Beginning with the line where "Viewport: 1280px width, 720px height." appears, restate the lines word for word through the last one in the listing.

......

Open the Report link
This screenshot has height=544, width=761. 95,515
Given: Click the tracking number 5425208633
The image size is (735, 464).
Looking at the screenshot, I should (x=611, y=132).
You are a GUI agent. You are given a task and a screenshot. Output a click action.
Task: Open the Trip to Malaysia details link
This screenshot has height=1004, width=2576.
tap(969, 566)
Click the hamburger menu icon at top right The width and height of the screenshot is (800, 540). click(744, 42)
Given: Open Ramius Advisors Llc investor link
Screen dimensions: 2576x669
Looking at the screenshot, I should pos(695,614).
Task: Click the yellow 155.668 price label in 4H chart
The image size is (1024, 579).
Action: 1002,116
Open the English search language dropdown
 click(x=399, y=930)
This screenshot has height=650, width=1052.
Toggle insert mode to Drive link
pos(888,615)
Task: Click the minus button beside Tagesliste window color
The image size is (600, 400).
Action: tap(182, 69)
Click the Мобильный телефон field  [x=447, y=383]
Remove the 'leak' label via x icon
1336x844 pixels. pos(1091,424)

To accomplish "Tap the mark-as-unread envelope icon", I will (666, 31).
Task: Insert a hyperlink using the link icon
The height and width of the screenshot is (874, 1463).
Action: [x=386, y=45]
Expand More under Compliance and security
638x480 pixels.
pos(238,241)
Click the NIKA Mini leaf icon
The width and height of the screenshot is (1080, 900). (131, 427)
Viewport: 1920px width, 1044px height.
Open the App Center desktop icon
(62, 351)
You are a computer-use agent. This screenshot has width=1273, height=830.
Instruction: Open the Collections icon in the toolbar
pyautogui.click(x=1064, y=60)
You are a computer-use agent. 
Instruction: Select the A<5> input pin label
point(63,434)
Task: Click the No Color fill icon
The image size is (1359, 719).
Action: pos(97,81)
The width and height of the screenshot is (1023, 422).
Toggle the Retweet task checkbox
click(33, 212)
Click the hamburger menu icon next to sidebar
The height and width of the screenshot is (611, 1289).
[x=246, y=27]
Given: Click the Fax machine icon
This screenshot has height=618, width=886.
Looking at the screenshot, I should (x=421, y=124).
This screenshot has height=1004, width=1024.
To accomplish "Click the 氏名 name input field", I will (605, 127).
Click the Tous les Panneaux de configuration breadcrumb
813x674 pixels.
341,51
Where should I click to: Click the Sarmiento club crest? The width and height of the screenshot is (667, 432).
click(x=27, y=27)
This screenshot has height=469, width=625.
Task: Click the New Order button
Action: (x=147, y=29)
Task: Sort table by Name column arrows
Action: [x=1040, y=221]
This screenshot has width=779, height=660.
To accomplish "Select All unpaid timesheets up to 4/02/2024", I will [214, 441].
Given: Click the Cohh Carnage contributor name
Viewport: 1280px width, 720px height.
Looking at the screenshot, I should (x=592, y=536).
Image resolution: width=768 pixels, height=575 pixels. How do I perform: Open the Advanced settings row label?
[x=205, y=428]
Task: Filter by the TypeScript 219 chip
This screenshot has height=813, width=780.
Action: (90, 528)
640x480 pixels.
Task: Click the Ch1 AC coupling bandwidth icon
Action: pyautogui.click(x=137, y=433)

......

**RESPONSE BELOW:**
Viewport: 1280px width, 720px height.
Looking at the screenshot, I should (x=592, y=536).
Image resolution: width=768 pixels, height=575 pixels. How do I perform: Open the Advanced settings row label?
[x=205, y=428]
Task: Filter by the TypeScript 219 chip
This screenshot has height=813, width=780.
Action: (90, 528)
640x480 pixels.
Task: Click the Ch1 AC coupling bandwidth icon
Action: pyautogui.click(x=137, y=433)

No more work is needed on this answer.